А стало быть, ложны и тщетны намерения усмотреть в мироустройстве мнимое «благоустройство», изыскивая в нем проблески доброжелательной расположенности к людям. Скорее оно попросту к ним безразлично, глухо и слепо к их надеждам, ожиданиям, помыслам. «Расщелина между каждым из нас и вселенской жизнью» («Орешники Альтенбурга») образована уже одним тем, что эта жизнь протекала, протекает и впредь будет протекать независимо от наших упований, не внемля нашим запросам. Отсюда – уязвленное переживание человеком как существом одухотворенным своей чужеродности в потоке материального бытия, который своей громадой и бесконечностью обостряет щемяще тоскливое чувство конечности отпущенных нам дней. Больше того, раз этот неподвластный нам поток, куда «мы волей случая заброшены посреди изобилия материи и звезд», бесследно стирает с лица земли одно поколение за другим, то он видится не просто чуждым. Он еще и угрожающ, зловещ, явно враждебен – примерно таков, каким в древнегреческих трагедиях рисовался Рок, Судьба. Именно это последнее слово и берет на свое философское вооружение Мальро, оговаривая лишь зависимость вкладываемого в него смысла от своего стержневого понятия: «Судьба… есть совокупность всего того, что навязывает человеку сознание его удела» («Голоса безмолвия»)[44 - Malraux Andre. Les Voix du Silence. P., 1951. P. 628.].
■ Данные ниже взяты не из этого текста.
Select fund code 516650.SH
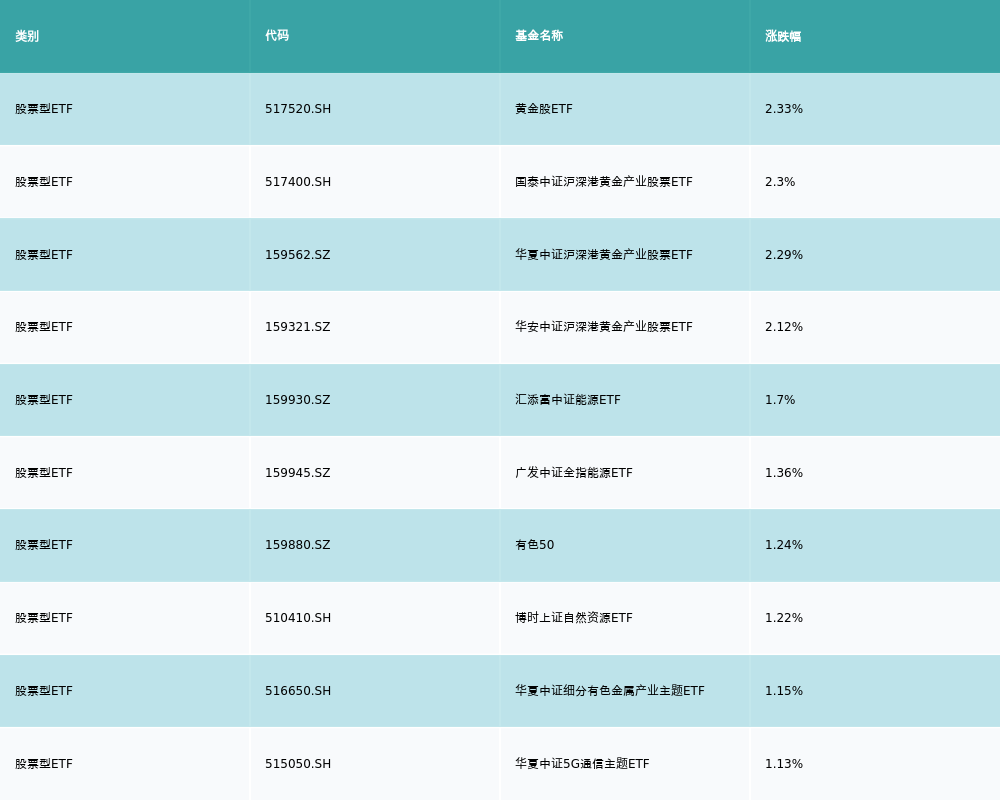This screenshot has height=800, width=1000. (x=298, y=691)
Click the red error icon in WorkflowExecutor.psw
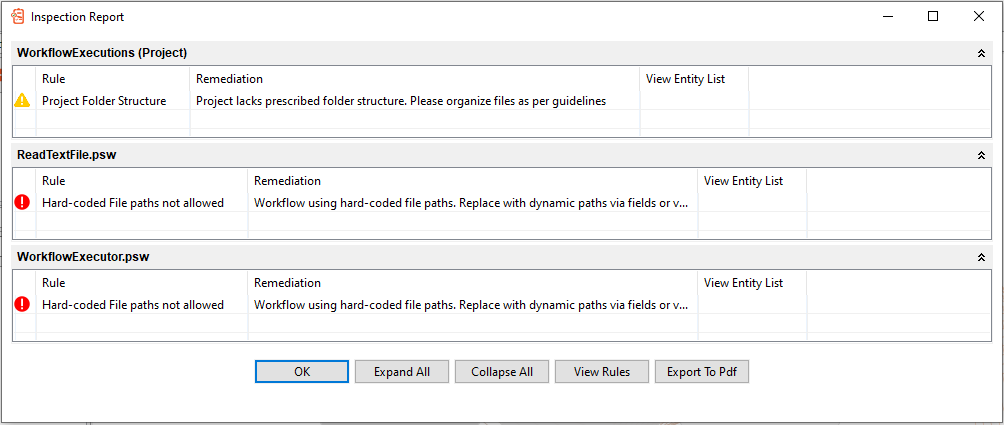The image size is (1004, 425). (x=22, y=305)
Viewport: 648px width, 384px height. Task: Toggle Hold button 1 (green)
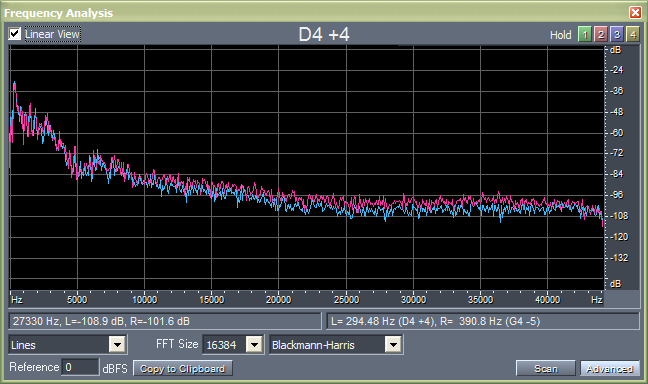584,34
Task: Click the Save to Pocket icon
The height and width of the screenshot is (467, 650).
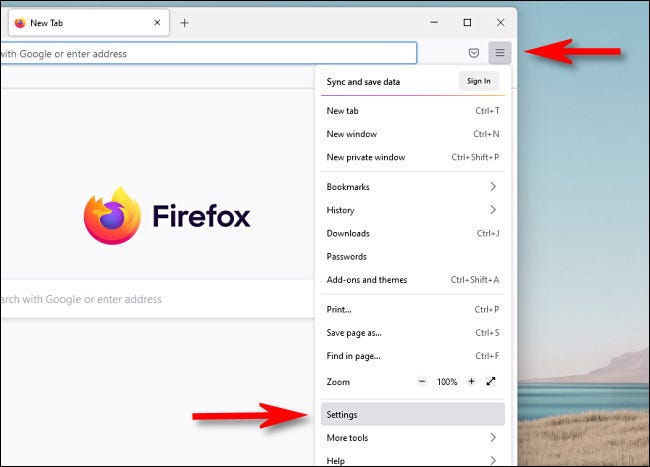Action: 474,53
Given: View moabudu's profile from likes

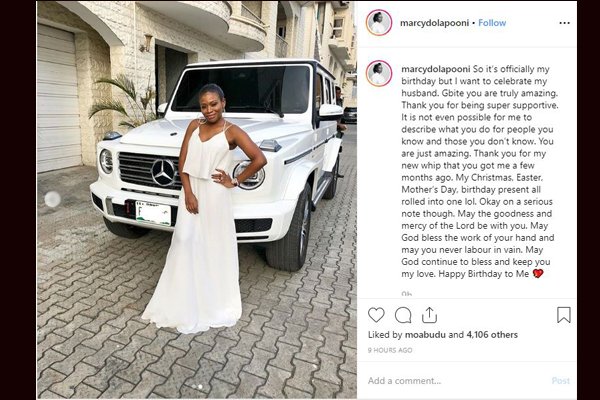Looking at the screenshot, I should 425,335.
Само по себе предпочтение, оказанное слову дохристианскому вместо близкого к нему на первый взгляд «провидения», по-своему примечательно. Прежде всего потому, что провидение в глазах христианина, с какими бы вопиющими несуразностями и бедами он ни сталкивался, в конечном счете оправдано как сила благая и могущая даже известить об этом своих избранников, даруя им откровение. Судьба у Мальро совершенно непостижимая и безоговорочно враждебная нам стихия – «Зло есть первородный грех вселенной». Когда само слово «судьба» не высказано впрямую, а угадывается между строк, незримо витает над страницами его сочинений, выражения-заместители подбираются из близкого ряда: «фатальная сила», «демоническое начало», «дух зла».